Please repeat all the entries. Nothing may differ.

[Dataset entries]
+++

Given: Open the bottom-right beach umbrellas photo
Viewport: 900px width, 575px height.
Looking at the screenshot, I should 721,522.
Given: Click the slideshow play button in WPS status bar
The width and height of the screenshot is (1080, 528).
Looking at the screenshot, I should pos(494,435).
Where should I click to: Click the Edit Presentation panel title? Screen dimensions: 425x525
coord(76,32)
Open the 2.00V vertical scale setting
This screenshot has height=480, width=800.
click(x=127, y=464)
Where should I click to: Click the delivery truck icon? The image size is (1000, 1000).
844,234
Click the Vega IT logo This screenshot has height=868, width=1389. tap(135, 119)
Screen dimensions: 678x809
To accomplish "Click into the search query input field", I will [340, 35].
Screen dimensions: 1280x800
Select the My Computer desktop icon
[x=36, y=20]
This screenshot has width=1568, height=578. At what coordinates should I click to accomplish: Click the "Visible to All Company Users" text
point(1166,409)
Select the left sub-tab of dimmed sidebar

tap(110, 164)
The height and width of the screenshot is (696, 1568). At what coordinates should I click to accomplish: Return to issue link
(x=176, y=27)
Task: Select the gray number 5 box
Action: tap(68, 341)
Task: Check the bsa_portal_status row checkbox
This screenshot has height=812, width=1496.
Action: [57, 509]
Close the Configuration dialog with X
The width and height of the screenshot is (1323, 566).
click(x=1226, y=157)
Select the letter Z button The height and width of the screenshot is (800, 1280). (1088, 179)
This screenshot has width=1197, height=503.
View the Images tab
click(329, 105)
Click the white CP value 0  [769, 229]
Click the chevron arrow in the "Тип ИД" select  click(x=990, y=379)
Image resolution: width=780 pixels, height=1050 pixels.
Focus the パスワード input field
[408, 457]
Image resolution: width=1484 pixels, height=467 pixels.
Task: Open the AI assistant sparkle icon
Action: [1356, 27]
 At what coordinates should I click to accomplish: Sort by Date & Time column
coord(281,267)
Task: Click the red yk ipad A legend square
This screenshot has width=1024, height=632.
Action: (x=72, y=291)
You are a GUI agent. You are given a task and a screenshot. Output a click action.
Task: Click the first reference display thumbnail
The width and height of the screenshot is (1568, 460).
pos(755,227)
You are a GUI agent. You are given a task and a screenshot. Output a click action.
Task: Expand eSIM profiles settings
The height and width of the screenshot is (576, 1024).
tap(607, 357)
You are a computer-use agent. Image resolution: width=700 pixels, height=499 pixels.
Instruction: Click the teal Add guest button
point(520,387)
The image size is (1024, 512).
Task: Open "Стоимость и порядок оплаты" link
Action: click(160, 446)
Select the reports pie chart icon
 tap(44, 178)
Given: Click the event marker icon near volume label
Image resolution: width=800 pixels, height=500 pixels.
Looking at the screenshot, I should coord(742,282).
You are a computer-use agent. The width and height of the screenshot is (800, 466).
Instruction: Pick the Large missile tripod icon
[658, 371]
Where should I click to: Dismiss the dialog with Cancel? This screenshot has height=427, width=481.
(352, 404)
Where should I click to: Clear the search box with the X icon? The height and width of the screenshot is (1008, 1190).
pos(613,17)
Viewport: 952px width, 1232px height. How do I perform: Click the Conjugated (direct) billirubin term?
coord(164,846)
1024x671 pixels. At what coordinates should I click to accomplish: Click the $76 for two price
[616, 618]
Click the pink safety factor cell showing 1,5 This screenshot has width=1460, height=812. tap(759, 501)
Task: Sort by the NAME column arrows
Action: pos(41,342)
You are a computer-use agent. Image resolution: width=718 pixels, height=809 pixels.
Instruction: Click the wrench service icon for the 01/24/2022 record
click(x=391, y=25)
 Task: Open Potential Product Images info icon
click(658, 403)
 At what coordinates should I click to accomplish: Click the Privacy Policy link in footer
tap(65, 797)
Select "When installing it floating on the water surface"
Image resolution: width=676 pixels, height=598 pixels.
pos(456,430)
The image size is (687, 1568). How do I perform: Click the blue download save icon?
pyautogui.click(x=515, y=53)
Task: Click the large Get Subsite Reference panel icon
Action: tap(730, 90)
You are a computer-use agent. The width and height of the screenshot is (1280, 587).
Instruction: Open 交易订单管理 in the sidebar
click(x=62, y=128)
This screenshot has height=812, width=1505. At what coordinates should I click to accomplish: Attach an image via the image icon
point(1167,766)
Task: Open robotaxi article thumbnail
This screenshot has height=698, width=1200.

+++

* **SOLUTION FOR THIS PROBLEM**
Given: Open the bottom-right beach umbrellas photo
Viewport: 900px width, 575px height.
Looking at the screenshot, I should 721,522.
Given: Click the slideshow play button in WPS status bar
The width and height of the screenshot is (1080, 528).
Looking at the screenshot, I should pos(494,435).
Where should I click to: Click the Edit Presentation panel title? Screen dimensions: 425x525
coord(76,32)
Open the 2.00V vertical scale setting
This screenshot has height=480, width=800.
click(x=127, y=464)
Where should I click to: Click the delivery truck icon? The image size is (1000, 1000).
844,234
Click the Vega IT logo This screenshot has height=868, width=1389. tap(135, 119)
Screen dimensions: 678x809
To accomplish "Click into the search query input field", I will [340, 35].
Screen dimensions: 1280x800
Select the My Computer desktop icon
[x=36, y=20]
This screenshot has width=1568, height=578. At what coordinates should I click to accomplish: Click the "Visible to All Company Users" text
point(1166,409)
Select the left sub-tab of dimmed sidebar

tap(110, 164)
The height and width of the screenshot is (696, 1568). At what coordinates should I click to accomplish: Return to issue link
(x=176, y=27)
Task: Select the gray number 5 box
Action: tap(68, 341)
Task: Check the bsa_portal_status row checkbox
This screenshot has height=812, width=1496.
Action: [57, 509]
Close the Configuration dialog with X
The width and height of the screenshot is (1323, 566).
click(x=1226, y=157)
Select the letter Z button The height and width of the screenshot is (800, 1280). (1088, 179)
This screenshot has width=1197, height=503.
View the Images tab
click(329, 105)
Click the white CP value 0  [769, 229]
Click the chevron arrow in the "Тип ИД" select  click(x=990, y=379)
Image resolution: width=780 pixels, height=1050 pixels.
Focus the パスワード input field
[408, 457]
Image resolution: width=1484 pixels, height=467 pixels.
Task: Open the AI assistant sparkle icon
Action: [1356, 27]
 At what coordinates should I click to accomplish: Sort by Date & Time column
coord(281,267)
Task: Click the red yk ipad A legend square
This screenshot has width=1024, height=632.
Action: (x=72, y=291)
You are a GUI agent. You are given a task and a screenshot. Output a click action.
Task: Click the first reference display thumbnail
The width and height of the screenshot is (1568, 460).
pos(755,227)
You are a GUI agent. You are given a task and a screenshot. Output a click action.
Task: Expand eSIM profiles settings
The height and width of the screenshot is (576, 1024).
tap(607, 357)
You are a computer-use agent. Image resolution: width=700 pixels, height=499 pixels.
Instruction: Click the teal Add guest button
point(520,387)
The image size is (1024, 512).
Task: Open "Стоимость и порядок оплаты" link
Action: click(160, 446)
Select the reports pie chart icon
 tap(44, 178)
Given: Click the event marker icon near volume label
Image resolution: width=800 pixels, height=500 pixels.
Looking at the screenshot, I should coord(742,282).
You are a computer-use agent. The width and height of the screenshot is (800, 466).
Instruction: Pick the Large missile tripod icon
[658, 371]
Where should I click to: Dismiss the dialog with Cancel? This screenshot has height=427, width=481.
(352, 404)
Where should I click to: Clear the search box with the X icon? The height and width of the screenshot is (1008, 1190).
pos(613,17)
Viewport: 952px width, 1232px height. How do I perform: Click the Conjugated (direct) billirubin term?
coord(164,846)
1024x671 pixels. At what coordinates should I click to accomplish: Click the $76 for two price
[616, 618]
Click the pink safety factor cell showing 1,5 This screenshot has width=1460, height=812. tap(759, 501)
Task: Sort by the NAME column arrows
Action: pos(41,342)
You are a computer-use agent. Image resolution: width=718 pixels, height=809 pixels.
Instruction: Click the wrench service icon for the 01/24/2022 record
click(x=391, y=25)
 Task: Open Potential Product Images info icon
click(658, 403)
 At what coordinates should I click to accomplish: Click the Privacy Policy link in footer
tap(65, 797)
Select "When installing it floating on the water surface"
Image resolution: width=676 pixels, height=598 pixels.
pos(456,430)
The image size is (687, 1568). How do I perform: Click the blue download save icon?
pyautogui.click(x=515, y=53)
Task: Click the large Get Subsite Reference panel icon
Action: tap(730, 90)
You are a computer-use agent. The width and height of the screenshot is (1280, 587).
Instruction: Open 交易订单管理 in the sidebar
click(x=62, y=128)
This screenshot has height=812, width=1505. At what coordinates should I click to accomplish: Attach an image via the image icon
point(1167,766)
Task: Open robotaxi article thumbnail
This screenshot has height=698, width=1200.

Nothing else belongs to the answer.